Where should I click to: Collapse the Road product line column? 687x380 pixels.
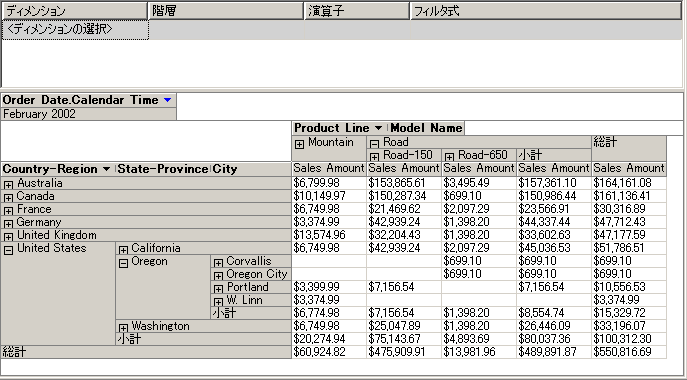tap(374, 144)
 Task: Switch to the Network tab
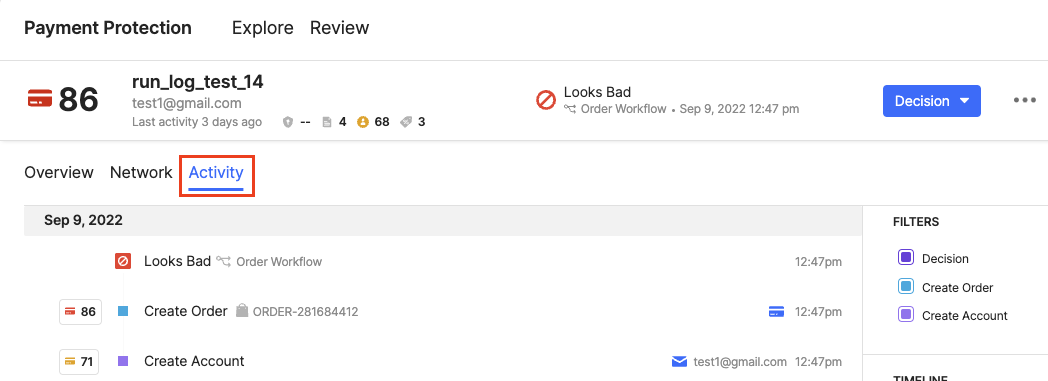tap(141, 172)
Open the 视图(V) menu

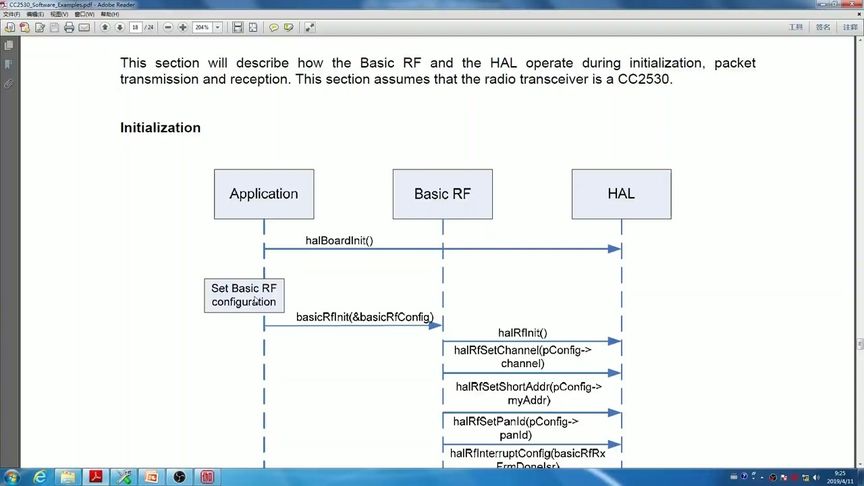pos(59,14)
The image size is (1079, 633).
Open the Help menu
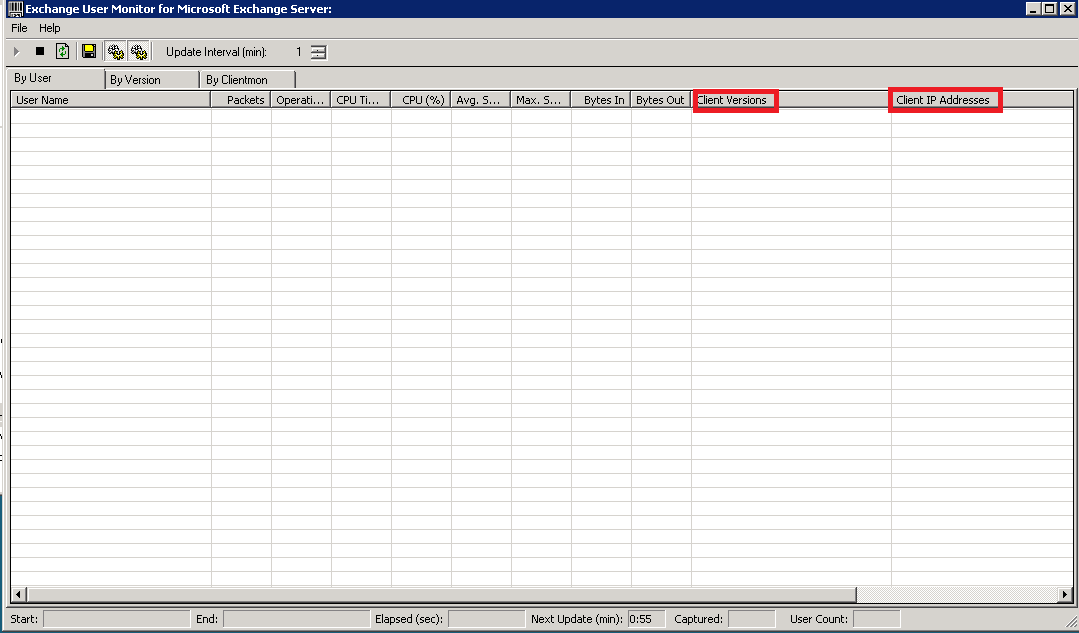[50, 28]
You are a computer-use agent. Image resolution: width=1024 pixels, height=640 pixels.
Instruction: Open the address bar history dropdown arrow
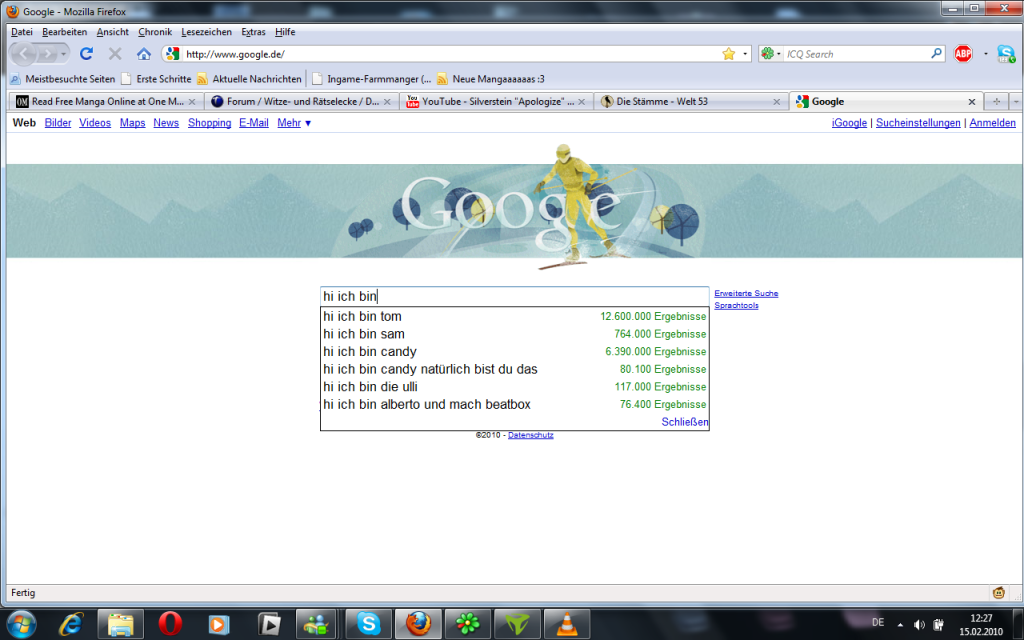click(745, 54)
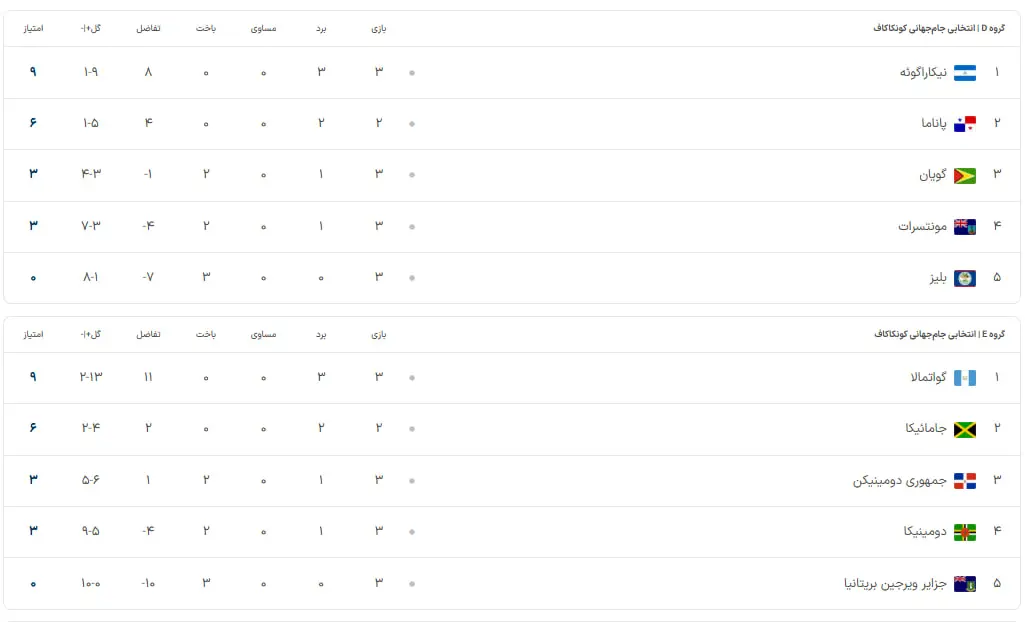
Task: Click the British Virgin Islands flag
Action: tap(964, 583)
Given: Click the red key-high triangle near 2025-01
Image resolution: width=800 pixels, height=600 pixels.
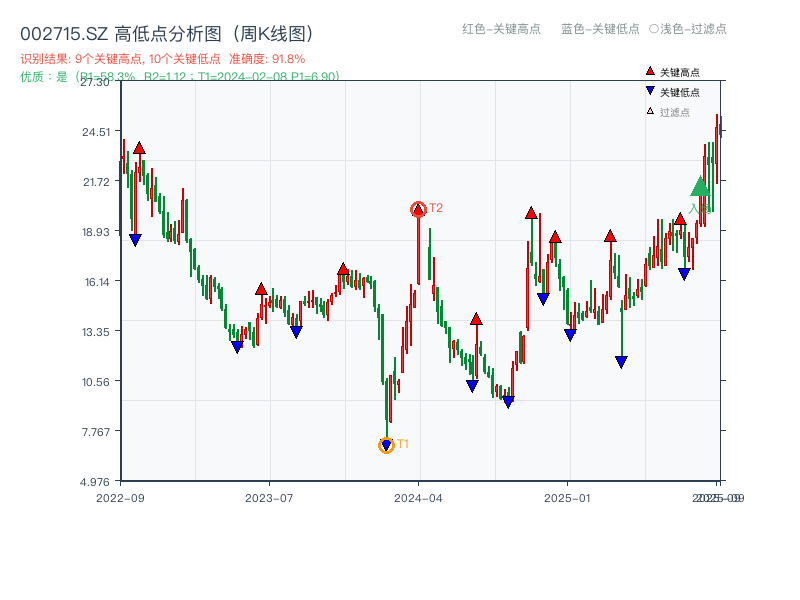Looking at the screenshot, I should (x=554, y=239).
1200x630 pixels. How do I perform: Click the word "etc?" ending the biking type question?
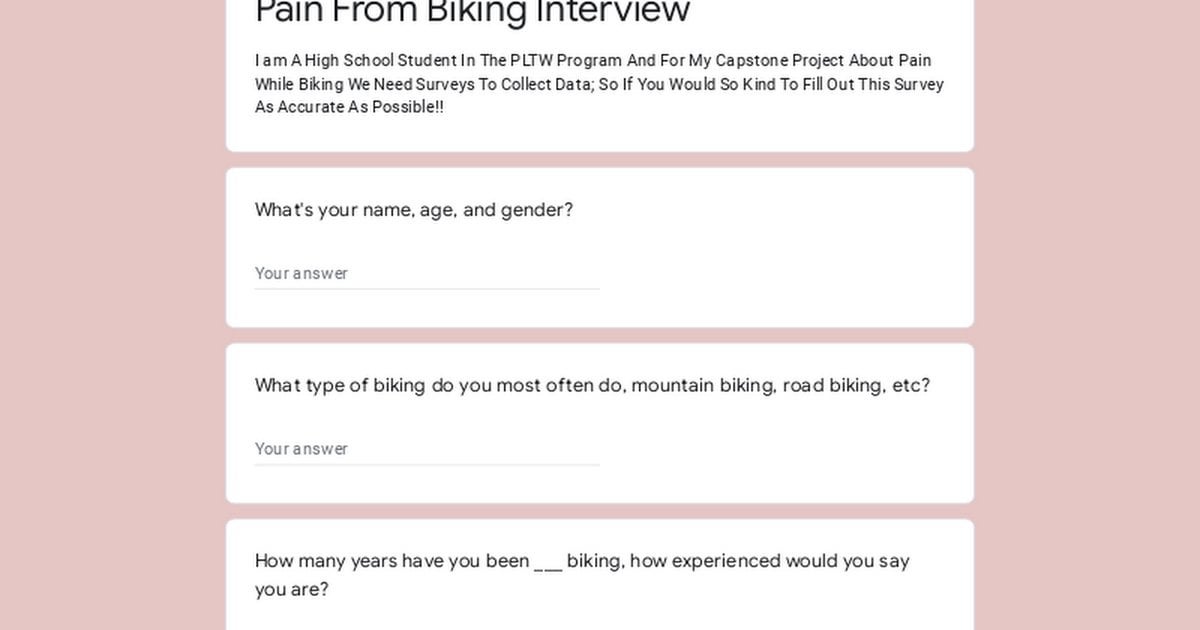tap(910, 386)
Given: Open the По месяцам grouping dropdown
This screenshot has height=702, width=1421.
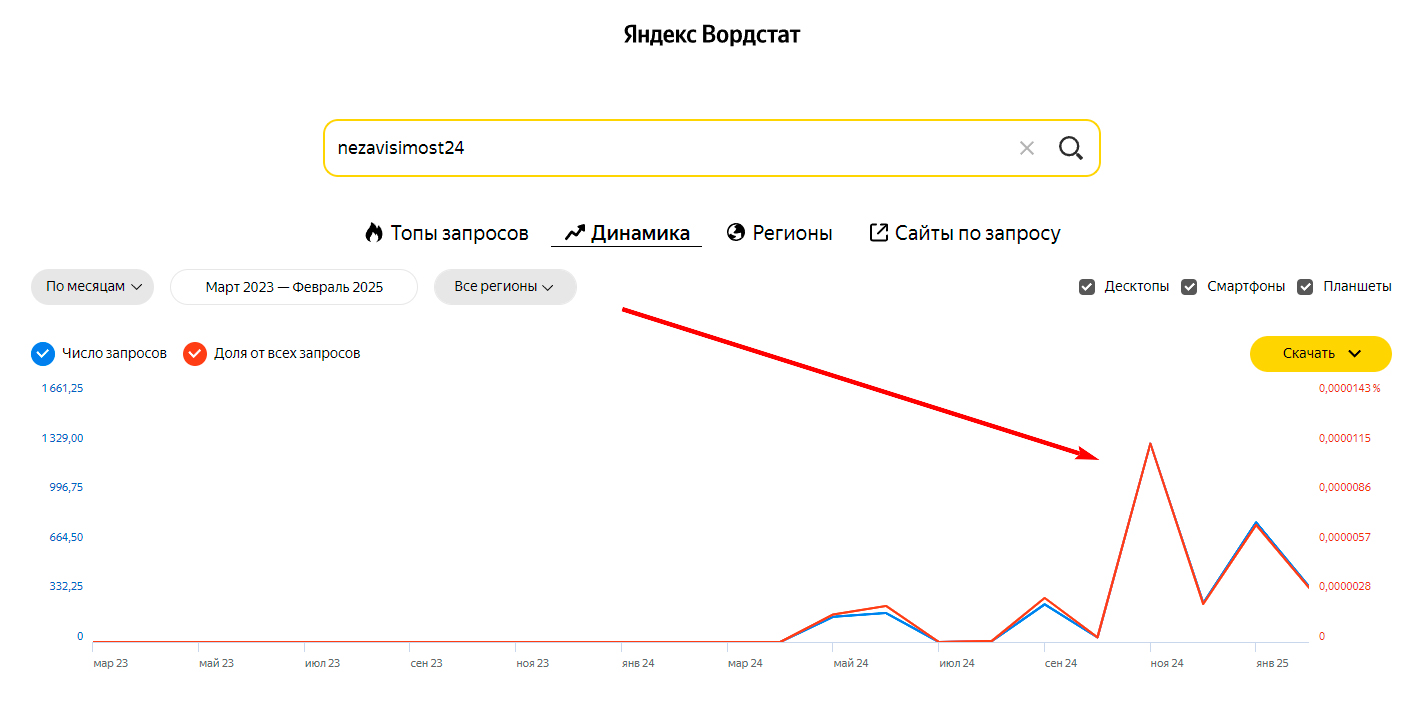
★ ★ ★ ★ ★ ★ ★
EXERCISE DIRECTIONS:
From the entries above, write out every line without a single change, skipping the images.

EXERCISE SOLUTION:
Where should I click to: Collapse the Road product line column? 687x380 pixels.
tap(374, 144)
 Task: Switch to the Network tab
tap(141, 172)
Open the 视图(V) menu

pos(59,14)
The image size is (1079, 633).
Open the Help menu
[50, 28]
You are a computer-use agent. Image resolution: width=1024 pixels, height=640 pixels.
Instruction: Open the address bar history dropdown arrow
click(745, 54)
Task: Click the British Virgin Islands flag
Action: tap(964, 583)
Given: Click the red key-high triangle near 2025-01
Image resolution: width=800 pixels, height=600 pixels.
Looking at the screenshot, I should (x=554, y=239).
1200x630 pixels. How do I perform: Click the word "etc?" ending the biking type question?
tap(910, 386)
Given: Open the По месяцам grouping dropdown
This screenshot has height=702, width=1421.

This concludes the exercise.